Entries on locating words and elements:
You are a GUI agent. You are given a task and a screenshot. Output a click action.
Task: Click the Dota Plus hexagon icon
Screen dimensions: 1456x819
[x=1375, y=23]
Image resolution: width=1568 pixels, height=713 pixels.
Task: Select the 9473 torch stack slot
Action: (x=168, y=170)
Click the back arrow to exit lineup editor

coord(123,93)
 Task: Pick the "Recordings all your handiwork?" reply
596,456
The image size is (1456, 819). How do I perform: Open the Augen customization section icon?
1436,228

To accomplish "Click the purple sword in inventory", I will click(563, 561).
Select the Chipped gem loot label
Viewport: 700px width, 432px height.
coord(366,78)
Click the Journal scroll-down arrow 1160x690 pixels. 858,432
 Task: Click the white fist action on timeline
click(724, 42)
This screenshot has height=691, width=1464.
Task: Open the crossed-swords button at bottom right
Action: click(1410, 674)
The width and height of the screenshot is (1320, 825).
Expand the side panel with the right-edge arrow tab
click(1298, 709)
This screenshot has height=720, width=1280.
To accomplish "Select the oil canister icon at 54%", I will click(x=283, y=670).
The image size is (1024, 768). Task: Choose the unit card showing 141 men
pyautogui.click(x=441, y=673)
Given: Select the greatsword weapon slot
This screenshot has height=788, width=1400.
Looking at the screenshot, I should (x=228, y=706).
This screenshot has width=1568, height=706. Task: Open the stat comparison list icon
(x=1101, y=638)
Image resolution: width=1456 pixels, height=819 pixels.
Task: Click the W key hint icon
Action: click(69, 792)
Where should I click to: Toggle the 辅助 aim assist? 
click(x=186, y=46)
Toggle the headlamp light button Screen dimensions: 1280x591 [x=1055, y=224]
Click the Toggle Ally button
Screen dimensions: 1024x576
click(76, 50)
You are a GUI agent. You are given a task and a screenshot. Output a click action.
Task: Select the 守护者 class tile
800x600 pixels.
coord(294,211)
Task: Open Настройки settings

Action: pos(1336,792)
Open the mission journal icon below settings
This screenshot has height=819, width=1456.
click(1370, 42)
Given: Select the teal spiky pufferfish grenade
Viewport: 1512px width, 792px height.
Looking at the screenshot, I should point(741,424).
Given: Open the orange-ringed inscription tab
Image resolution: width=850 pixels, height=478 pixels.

• [Description of the task]: Edit the listing above so that every instance of "Screen dimensions" reads "Display size", leaving all else unchanged.

• [Answer to the problem]:
You are a GUI agent. You are given a task and a screenshot. Output a click action.
Task: Click the Dota Plus hexagon icon
Display size: 1456x819
[x=1375, y=23]
Image resolution: width=1568 pixels, height=713 pixels.
Task: Select the 9473 torch stack slot
Action: (x=168, y=170)
Click the back arrow to exit lineup editor

coord(123,93)
 Task: Pick the "Recordings all your handiwork?" reply
596,456
The image size is (1456, 819). How do I perform: Open the Augen customization section icon?
1436,228

To accomplish "Click the purple sword in inventory", I will click(563, 561).
Select the Chipped gem loot label
Viewport: 700px width, 432px height.
coord(366,78)
Click the Journal scroll-down arrow 1160x690 pixels. 858,432
 Task: Click the white fist action on timeline
click(724, 42)
This screenshot has height=691, width=1464.
Task: Open the crossed-swords button at bottom right
Action: click(1410, 674)
The width and height of the screenshot is (1320, 825).
Expand the side panel with the right-edge arrow tab
click(1298, 709)
This screenshot has height=720, width=1280.
To accomplish "Select the oil canister icon at 54%", I will click(x=283, y=670).
The image size is (1024, 768). Task: Choose the unit card showing 141 men
pyautogui.click(x=441, y=673)
Given: Select the greatsword weapon slot
This screenshot has height=788, width=1400.
Looking at the screenshot, I should (x=228, y=706).
This screenshot has width=1568, height=706. Task: Open the stat comparison list icon
(x=1101, y=638)
Image resolution: width=1456 pixels, height=819 pixels.
Task: Click the W key hint icon
Action: click(69, 792)
Where should I click to: Toggle the 辅助 aim assist? 
click(x=186, y=46)
Toggle the headlamp light button Display size: 1280x591 [x=1055, y=224]
Click the Toggle Ally button
Display size: 1024x576
click(76, 50)
You are a GUI agent. You are given a task and a screenshot. Output a click action.
Task: Select the 守护者 class tile
800x600 pixels.
coord(294,211)
Task: Open Настройки settings

Action: pos(1336,792)
Open the mission journal icon below settings
This screenshot has height=819, width=1456.
click(1370, 42)
Given: Select the teal spiky pufferfish grenade
Viewport: 1512px width, 792px height.
Looking at the screenshot, I should point(741,424).
Given: Open the orange-ringed inscription tab
Image resolution: width=850 pixels, height=478 pixels.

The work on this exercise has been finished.